Microtubule Structure

Microtubules can be seen in a bundle in this negatively stained preparation.  Recall that negative staining starts by immobilizing the preparation on plastic on an electron microscopic grid. Then heavy metal stain is deposited around the structures, delineating their structure. This preparation may allow you to see the tubulin molecules in the protofilaments. (Taken from Bloom and Fawcett; Textbook of Histology)

This transmission electron micrograph to the right shows the microtubules in longitudinal ultrathin section. Note, the tubulin molecules cannot be visualized in this preparation.

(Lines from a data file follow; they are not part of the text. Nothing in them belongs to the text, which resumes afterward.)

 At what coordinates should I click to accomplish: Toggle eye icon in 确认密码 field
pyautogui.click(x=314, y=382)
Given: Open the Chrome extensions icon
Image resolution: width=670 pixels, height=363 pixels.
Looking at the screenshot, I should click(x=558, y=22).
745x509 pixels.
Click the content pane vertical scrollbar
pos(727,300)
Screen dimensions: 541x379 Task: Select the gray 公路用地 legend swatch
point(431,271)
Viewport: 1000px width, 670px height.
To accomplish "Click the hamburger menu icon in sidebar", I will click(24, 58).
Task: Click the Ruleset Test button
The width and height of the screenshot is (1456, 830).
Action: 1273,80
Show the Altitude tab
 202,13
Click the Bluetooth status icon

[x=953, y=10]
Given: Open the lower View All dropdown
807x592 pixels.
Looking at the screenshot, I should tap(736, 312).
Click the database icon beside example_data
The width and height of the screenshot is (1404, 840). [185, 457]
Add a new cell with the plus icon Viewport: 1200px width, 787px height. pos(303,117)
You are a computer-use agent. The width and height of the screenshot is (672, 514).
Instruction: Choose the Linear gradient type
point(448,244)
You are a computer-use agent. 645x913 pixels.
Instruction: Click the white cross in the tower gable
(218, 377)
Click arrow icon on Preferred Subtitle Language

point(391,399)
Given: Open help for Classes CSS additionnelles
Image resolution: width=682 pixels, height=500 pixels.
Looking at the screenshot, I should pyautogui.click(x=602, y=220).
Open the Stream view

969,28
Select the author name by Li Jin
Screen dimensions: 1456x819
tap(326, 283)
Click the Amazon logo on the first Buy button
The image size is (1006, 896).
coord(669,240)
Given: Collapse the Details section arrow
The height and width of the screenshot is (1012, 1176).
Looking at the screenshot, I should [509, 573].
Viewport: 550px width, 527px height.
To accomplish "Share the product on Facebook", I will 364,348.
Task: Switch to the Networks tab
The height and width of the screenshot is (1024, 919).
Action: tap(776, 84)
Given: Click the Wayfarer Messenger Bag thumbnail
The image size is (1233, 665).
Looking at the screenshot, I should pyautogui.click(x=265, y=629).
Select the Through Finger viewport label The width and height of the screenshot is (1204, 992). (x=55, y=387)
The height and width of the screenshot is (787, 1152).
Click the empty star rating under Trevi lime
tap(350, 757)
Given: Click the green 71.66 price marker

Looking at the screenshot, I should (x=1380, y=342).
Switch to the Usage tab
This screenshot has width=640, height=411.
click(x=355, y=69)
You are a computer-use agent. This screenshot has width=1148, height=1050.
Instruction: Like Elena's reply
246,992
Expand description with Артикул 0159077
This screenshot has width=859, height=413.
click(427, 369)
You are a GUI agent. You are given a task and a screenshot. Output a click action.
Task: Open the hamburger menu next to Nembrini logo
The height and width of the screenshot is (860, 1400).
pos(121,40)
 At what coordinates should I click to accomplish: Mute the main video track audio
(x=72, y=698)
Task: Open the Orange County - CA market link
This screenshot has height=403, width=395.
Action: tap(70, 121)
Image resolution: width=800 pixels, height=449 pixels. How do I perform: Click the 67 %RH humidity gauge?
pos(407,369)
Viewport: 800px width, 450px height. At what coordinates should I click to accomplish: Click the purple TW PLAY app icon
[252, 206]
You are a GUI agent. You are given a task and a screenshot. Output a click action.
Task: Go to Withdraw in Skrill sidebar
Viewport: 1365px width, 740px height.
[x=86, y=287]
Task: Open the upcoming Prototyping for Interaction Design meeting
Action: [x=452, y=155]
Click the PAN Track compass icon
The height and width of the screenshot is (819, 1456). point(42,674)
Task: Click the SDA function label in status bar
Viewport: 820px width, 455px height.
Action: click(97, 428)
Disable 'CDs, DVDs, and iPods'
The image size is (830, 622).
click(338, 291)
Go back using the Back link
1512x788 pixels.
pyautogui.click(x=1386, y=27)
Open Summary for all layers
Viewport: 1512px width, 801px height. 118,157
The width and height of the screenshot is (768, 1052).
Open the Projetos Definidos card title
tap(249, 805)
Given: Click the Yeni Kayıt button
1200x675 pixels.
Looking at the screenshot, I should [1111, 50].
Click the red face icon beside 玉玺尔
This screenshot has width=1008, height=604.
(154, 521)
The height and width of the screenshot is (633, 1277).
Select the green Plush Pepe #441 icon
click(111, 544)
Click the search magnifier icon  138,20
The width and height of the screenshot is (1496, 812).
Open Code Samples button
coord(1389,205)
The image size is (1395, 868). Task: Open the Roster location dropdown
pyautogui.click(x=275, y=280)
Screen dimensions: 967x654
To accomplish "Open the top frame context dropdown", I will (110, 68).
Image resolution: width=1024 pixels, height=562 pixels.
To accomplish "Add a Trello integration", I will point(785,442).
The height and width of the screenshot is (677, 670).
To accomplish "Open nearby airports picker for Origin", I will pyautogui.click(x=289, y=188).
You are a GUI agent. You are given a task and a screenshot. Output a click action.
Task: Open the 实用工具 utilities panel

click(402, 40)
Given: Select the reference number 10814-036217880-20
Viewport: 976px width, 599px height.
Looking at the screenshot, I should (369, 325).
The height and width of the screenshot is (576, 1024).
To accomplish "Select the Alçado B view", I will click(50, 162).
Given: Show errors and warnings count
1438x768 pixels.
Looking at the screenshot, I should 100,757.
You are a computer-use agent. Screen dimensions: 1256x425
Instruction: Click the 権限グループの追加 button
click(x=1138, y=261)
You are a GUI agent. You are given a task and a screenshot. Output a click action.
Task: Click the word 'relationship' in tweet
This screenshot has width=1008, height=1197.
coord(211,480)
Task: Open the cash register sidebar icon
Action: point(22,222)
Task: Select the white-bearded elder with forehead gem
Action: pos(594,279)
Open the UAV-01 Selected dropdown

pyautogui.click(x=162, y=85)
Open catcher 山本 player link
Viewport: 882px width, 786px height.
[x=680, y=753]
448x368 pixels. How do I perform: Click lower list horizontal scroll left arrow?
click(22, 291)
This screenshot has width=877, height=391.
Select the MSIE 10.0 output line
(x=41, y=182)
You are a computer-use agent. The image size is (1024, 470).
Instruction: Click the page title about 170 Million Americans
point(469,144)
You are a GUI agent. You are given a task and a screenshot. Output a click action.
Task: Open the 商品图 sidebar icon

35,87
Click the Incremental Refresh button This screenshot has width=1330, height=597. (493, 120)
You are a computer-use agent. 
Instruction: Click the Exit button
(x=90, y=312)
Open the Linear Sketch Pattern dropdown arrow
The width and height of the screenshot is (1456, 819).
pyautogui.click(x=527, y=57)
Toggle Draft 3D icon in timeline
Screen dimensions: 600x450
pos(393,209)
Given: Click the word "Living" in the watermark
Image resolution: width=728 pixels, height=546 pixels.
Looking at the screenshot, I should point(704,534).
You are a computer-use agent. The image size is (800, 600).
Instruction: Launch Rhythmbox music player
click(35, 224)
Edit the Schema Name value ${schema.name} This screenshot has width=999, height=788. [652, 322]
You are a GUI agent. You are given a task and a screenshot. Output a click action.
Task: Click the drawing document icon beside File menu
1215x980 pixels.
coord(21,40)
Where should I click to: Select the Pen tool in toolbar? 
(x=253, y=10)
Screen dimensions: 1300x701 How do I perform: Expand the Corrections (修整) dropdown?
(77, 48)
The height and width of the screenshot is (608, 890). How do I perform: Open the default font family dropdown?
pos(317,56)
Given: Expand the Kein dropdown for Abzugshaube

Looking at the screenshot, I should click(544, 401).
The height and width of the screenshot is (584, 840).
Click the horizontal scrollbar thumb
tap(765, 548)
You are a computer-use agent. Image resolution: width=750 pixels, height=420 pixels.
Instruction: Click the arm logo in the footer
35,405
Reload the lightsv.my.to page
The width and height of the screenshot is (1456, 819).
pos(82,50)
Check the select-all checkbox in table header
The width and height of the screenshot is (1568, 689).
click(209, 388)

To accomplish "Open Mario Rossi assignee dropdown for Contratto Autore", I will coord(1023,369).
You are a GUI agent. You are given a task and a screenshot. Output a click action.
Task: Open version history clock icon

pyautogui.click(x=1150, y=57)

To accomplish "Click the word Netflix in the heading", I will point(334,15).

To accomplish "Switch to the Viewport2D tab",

Early electron microscopists found that in order to preserve microtubules, they had to fix the cells in glutaraldehyde at room temperature. Why do you think the temperature conditions were important? What might happen if they fixed the cells for 30 min in the cold? Return to Menu

Sometimes, you can see collections of microtubules at the periphery of cells. They may be involved in both motility and cytoskeletal functions in this region. It is difficult to see the structure of separate microtubules. Also, microfilaments may also be accumulating in this region.



The extensive distribution of microtubules can really be appreciated in the light microscope after immunolabeling for tubulin with fluorescein-labeled antibodies. This micrograph shows cells in culture labeled for tubulin. The labeling is so fine, the small microtubules can be delineated.

Microtubule Formation

The first stage of formation is called "nucleation". The process requires tubulin, Mg++ and GTP and also proceeds at 37 C. This stage is relatively slow until the microtubule is initially formed. Then the second phase, called "elongation" proceeds much more rapidly.

During "nucleation", an alpha and a beta tubulin molecule join to form a heterodimer. Then these attach to other dimers to form oligomers which elongate to form protofilaments. Each dimer carries two GTP molecules. However the GTP that appears to function binds to the beta tubulin molecules. When a tubulin molecule adds to the microtubule, the GTP is hydrolyzed to GDP. Eventually the oligomers will join to form the ringed microtubule. The hydrolysis of GTP of course is facilitated at a temperature of 37 C and stopped at temperatures of 4 C.
The figure above shows that, as the oligomers assemble, they form a series of rings, 25 nm in diameter. In cross section, each ring consists of 13 beads. The rows of beads in longitudinal section are called protofilaments. Look at your text figures for the series on assembly of MT from protofilaments.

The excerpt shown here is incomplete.